• [Tarea 1]
Actualiza el artículo sobre el PP y la crisis: reescribe el tramo que comienza en "No hay nada" y termina en "da para más.", cambiando "Zapatero" por "el anterior gobierno socialista".
• [Tarea 2]
En el artículo sobre el PP y la crisis, ¿qué banco francés se cita al hablar de los beneficios de las empresas?
• [Tarea 3]
Prosigue el artículo sobre el PP y la crisis a partir de su última frase.

• [Texto fuente]
* * * * * * *

Solo cuando de beneficiar directamente a los grupos oligárquicos se trata, bien sea apoyando a la banca, a las eléctricas o directamente a las personas que las dirigen, es cuando el gobierno se crece para actuar con diligencias y seguridad. Pero es que lo que habría que hacer es justamente lo contrario, romper las bridas que imponen esos grupos para poder salir adelante y no darle cada vez más privilegios. En un artículo anterior señalaba que el banco francés Natixis subrayaba que uno de los factores que están impidiendo que España salga de la crisis (a diferencia de lo que está ocurriendo en Estados Unidos) es que aquí las empresas están obteniendo más beneficios pero que los sitúan fuera de nuestra economía. Eso, efectivamente, es lo único que está haciendo bien el gobierno: poner las condiciones para que las grandes empresas oligopolistas que dominan los mercados ganen cada vez más pero sin hacer nada para que sus beneficios reviertan en nuestra economía. Una política de la que seguro se sienten orgullosos esos dirigentes del PP que día a día se ufanan de tener en sus casas grandes banderas de España y de ser más patriotas que nadie. ¡Patriotismo de pacotilla!

La pérdida en la estimación de voto que sufre el PP en las encuestas y la persistencia en el hundimiento del PSOE, incapaz de recuperar la credibilidad y el apoyo social que perdió cuando traicionó sus compromisos electorales engañando a sus electores, es mucho más que un síntoma del estado en que se encuentra la Nación. Es la muestra evidente de que el régimen de la transición se viene abajo.

No hay nada nuevo ni que sea eficaz en las medidas que ahora toma el PP frente a la crisis como no lo hubo antes con Zapatero. La entente que se ha establecido siempre entre ambos a la hora de abordar las grandes cuestiones económicas ya no da para más.

* * * * * * *

[Entradas de datos extraídos]
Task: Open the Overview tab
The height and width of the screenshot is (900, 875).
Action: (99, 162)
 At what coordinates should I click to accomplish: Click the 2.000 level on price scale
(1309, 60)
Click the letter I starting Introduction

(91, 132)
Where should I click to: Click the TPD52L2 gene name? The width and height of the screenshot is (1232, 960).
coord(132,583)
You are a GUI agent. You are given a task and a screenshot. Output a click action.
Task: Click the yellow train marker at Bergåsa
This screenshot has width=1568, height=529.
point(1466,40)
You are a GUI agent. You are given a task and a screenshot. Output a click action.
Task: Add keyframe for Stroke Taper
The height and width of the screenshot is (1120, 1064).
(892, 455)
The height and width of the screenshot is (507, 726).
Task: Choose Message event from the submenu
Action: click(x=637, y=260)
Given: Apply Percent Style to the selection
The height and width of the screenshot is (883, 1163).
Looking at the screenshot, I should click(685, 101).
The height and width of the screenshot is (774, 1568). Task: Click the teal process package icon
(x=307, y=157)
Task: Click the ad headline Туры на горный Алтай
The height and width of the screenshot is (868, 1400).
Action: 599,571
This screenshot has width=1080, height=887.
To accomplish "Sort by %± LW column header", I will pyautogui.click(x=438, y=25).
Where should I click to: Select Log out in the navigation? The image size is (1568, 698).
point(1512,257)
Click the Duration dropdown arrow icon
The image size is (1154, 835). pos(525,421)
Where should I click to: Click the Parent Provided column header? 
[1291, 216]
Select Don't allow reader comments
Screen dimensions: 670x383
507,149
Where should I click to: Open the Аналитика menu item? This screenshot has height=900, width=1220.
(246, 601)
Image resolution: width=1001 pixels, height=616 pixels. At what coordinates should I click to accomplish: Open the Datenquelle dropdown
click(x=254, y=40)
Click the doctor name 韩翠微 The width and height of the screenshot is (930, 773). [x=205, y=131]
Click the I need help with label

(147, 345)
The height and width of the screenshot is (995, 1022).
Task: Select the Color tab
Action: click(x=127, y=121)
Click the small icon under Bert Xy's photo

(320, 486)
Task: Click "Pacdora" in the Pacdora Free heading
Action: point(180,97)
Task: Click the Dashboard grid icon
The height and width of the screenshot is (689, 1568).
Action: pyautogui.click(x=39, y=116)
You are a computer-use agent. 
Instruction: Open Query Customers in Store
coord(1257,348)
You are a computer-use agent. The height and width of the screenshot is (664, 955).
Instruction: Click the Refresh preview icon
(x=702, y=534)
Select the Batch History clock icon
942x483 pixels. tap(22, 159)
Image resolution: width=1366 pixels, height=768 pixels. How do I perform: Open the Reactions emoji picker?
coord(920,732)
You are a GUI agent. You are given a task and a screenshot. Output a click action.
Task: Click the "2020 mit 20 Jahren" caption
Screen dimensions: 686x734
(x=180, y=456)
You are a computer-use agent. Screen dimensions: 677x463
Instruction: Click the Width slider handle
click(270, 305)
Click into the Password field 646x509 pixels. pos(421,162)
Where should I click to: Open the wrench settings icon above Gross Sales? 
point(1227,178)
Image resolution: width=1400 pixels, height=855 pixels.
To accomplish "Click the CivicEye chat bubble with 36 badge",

* * * * * * *

• [Respuesta 1]
No hay nada nuevo ni que sea eficaz en las medidas que ahora toma el PP frente a la crisis como no lo hubo antes con el anterior gobierno socialista. La entente que se ha establecido siempre entre ambos a la hora de abordar las grandes cuestiones económicas ya no da para más.

• [Respuesta 2]
El banco Natixis.

• [Respuesta 3]
España se agota porque las fuentes que han venido alimentando la acción de gobierno en los últimos 35 años se han secado. La Constitución es un papel mojado, nadie cree en la instituciones que se supone que deben conformar el consenso y la acción colectiva, la gente sabe que los partidos se han corrompido y no hay mecanismos de control fiables o que no estén sometidos al manejo de aquellos a quienes se debe controlar. Las elecciones son una farsa cuando no se puede exigir después de ellas que quien las gana cumpla sus promesas electorales y programas. En los medios de comunicación apenas se percibe la pluralidad que hay en la sociedad y la indignación creciente no encuentra sitio en las instituciones representativas, precisamente porque éstas han sido secuestradas y ya no son lo que afirman ser. La calle, así, se convierte en un espacio político forzado, en donde es cada vez más posible que estalle la violencia.

Es urgente salir de esa vía. No hay solución dentro del espacio institucional de la transición. Hace falta un nuevo pacto político, un impulso diferente, para llegar a un acuerdo de bases que haga surgir una nueva mayoría social. Ninguna economía se pone en marcha en un entorno marcado por la corrupción y la desconfianza, ninguna sociedad se pone en marcha cuando se sustituye constantemente su voluntad por la de las minorías que causan los problemas que sufre.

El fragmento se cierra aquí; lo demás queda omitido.